Yes, ladies and gentlemen, we are the special interests. All of us. You may not raise Angora goats (the source of mohair); you may not grow corn (the source of ethanol). But you are part of some group—probably many of them—that has unique interests: a profession, an ethnic group, a demographic group, a neighborhood, an industry, a part of the country. As the old saying puts it, “Where you stand depends on where you sit.” It is facile to declare that politicians should just do the right thing. The hoary old cliché about tough decisions is true. Doing the right thing—making a decision that generates more benefits for the nation than costs—will not cause people to stand up and cheer. It is far more likely that the many people you have made better off will hardly notice while the small group you have harmed will pelt your car with tomatoes.

In 2008, my unpromising political career got more interesting (but not necessarily any more promising). President Obama appointed Congressman Rahm Emanuel to be his chief of staff, which left an opening in the Illinois Fifth Congressional District. That’s my congressional district, and I, along with more than twenty other candidates, decided to run in the special election to fill the seat. (Our race should not be confused with the vacant Illinois Senate seat that former Governor Rod Blagojevich tried to sell.) I figured that if I was going to write books like this one that criticized public policies, then I ought to be willing to step into the ring, rather than just cast rocks from the outside. (For the record, I opposed the ethanol subsidy—a relatively meaningless position given that the Fifth Congressional District is entirely urban and has not a single farmer.)

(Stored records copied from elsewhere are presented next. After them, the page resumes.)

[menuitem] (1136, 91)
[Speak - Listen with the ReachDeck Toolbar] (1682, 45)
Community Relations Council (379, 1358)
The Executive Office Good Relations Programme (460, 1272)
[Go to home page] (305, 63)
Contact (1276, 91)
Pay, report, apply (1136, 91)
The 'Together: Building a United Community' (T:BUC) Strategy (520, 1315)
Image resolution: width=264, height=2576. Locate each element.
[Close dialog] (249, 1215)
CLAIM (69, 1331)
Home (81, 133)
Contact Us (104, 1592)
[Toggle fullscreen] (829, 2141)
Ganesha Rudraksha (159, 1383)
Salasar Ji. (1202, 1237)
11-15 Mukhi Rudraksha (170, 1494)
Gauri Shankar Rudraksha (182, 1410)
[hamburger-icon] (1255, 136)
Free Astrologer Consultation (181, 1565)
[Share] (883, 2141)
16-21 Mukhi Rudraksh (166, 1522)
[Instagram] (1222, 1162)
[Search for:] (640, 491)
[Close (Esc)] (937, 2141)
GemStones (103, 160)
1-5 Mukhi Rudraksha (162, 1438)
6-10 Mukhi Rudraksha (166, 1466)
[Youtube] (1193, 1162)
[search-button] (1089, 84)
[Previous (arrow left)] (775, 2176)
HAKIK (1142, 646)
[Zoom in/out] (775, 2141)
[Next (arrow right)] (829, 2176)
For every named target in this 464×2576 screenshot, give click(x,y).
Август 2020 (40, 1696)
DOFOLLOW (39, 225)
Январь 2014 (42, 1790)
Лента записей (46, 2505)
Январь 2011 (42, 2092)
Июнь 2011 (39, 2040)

The punch line of this chapter can be encapsulated in a single experience from that campaign. At the first candidates’ forum, the moderator, a political columnist for a Chicago newspaper, asked each candidate to comment on his or her view of federal earmarks. Earmarks are the mechanism by which members of Congress insert pork into bills; an earmark directs federal money to a specific project in a member’s district and is therefore insulated from any formal review as to whether the project makes sense or not. For example, an earmark in a transportation bill, such as the notorious “bridge to nowhere” in Alaska, allocates money for the bridge even if the Department of Transportation never would have funded it. The subject of earmarks had come up because the first spending bill signed by President Obama had nearly nine thousand earmarks. (No, that is not an exaggeration.)

One by one, each candidate excoriated both the concept of earmarks and the politicians who support them. One candidate even proposed arresting members of Congress who cut such deals. But the earmark question was a trap, and a clever one at that. The moderator asked a follow-up question, something like, “So each of you would oppose an earmark to support Children’s Memorial Hospital?” As you may have inferred, this particular children’s hospital is in the Fifth Congressional District, about 300 yards from where we were sitting. The answers to the follow-up question were less emphatic than the original assault on earmarks and included comments like, “Of course, a hospital is different” and “That particular earmark involves children” and “I will do everything I can as a congressman to support Children’s Memorial Hospital” and so on. No one suggested that politicians who support an earmark for the hospital should go to prison.